I think that the makeup of the federal pond is with the teals, as they're called. I'm not sure that we see that having a big impact. What we do see, though, is a continued emphasis on defense and the AUKUS program, and we are bidding for a large program based on a U.S. design of a landing craft at the moment, we're in mid-bid on that. We're not seeing any major policy shifts. There may be some labor legislation that makes it more difficult. They have taken some people from our call centers back into government service, but on the other hand, they then come back and said, "But can you go and do this?" Because there are other areas like passports where they are under pressure.

We're not seeing any major issues on that. In terms of the US, I'm gonna let Tom talk a bit about what's happening in terms of dynamics of the volume. In particular, the low value, the low margin contracts that we have. As far as WBB is concerned, I mean, we've been very clear, is that when we closed that contract in April, we weren't expecting a second COVID wave. There is no doubt that we're really pleased with that acquisition. It's doing very well. It's not growing as fast as we thought it might because it's been difficult to get. It was held back in the first six or nine months.

The value that it's adding to our business, and we're about to do a reorganization of aligning the WBB business more with our verticals. We're perfectly happy with the way that that's going. Tom, do you wanna talk a bit about the-

Tom Watson
CEO, Serco Inc

Yes.

Rupert Soames
CEO, Serco Group

Rest of the pipeline?

Tom Watson
CEO, Serco Inc

Yeah, absolutely. I'll just piggyback on what Rupert just said. The value of WBB comes very much in the technology. It's the technical capabilities that it brings that we're gonna infuse into other parts of the business. It's those adjacencies that we can bring in from those customers and what they're doing today is quite remarkable, and we're really working to integrate that technology better into our overall pipeline. You know, the dynamics of our backlog, contract backlog. Generally speaking, U.S. defense contracts kinda come in two flavors. You have your standalone multi-year contracts. You know, multi-year is defined in U.S. terms by about five years typically. You have your what we would call indefinite delivery contracts or framework contracts, as you would, you guys would refer to them.

We have both flavors and so there's a lot of variability mostly in those framework type contracts from year to year. A little bit of softness that we're seeing this year is really related to the CANES program, Consolidated Afloat Networks and Enterprise Services. It's a U.S. Navy IT contract that we are one of the principal providers of, and we're just seeing lower volume on that contract relative to the Navy's buying on it. Year to year that ranges, you know, it goes up between $50 million, $60 million, $70 million every year. In some years it goes down.
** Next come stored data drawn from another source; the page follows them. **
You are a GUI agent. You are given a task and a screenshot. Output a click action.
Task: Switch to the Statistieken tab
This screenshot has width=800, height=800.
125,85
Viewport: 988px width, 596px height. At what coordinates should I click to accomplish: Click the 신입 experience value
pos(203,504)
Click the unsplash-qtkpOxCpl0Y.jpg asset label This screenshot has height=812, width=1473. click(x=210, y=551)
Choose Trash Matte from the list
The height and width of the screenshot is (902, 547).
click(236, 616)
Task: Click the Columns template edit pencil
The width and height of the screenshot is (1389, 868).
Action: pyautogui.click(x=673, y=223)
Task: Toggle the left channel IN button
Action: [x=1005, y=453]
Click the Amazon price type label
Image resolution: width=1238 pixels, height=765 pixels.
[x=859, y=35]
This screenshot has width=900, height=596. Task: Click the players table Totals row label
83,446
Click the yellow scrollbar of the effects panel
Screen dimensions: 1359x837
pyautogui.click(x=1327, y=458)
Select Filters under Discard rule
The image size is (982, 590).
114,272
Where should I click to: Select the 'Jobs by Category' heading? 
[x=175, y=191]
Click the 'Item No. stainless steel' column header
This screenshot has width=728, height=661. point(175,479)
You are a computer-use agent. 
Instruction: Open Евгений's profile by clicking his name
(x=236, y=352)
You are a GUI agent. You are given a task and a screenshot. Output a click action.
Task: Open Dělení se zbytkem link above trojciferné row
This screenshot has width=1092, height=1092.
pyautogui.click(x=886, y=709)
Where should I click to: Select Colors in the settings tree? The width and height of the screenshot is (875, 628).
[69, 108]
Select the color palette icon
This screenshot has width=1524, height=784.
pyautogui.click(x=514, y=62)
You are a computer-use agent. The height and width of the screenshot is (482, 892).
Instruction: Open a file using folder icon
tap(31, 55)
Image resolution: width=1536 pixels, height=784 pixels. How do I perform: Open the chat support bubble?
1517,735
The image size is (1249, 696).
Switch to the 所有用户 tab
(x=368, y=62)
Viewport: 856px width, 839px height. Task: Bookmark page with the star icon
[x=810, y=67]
It's a bit cyclical on that contract, and we're in one of those downturns on it right now.

Rupert Soames
CEO, Serco Group

Understand that contract is mainly, it's installing servers from Cisco.

Tom Watson
CEO, Serco Inc

Yes.

Rupert Soames
CEO, Serco Group

others onto ships. It's probably your lowest margin con-

Tom Watson
CEO, Serco Inc

It's an integration contract. Very little labor, very high material volumes, and the material doesn't come with any margin on it. We buy a lot of material, we build it into the racks, we integrate it, and then install it. Fantastic system, but there's very little labor and therefore very little margin on it. Overall it has not been dilutive to the margin of the business.

Rupert Soames
CEO, Serco Group

Cool. Are we done? Anybody online? Nope. Well, listen, thank you all very much indeed and very nice to see you all. Thank you for coming. Of course, those that did would've got the whole glorious presentation and not the redacted version. Redacted. Thank you.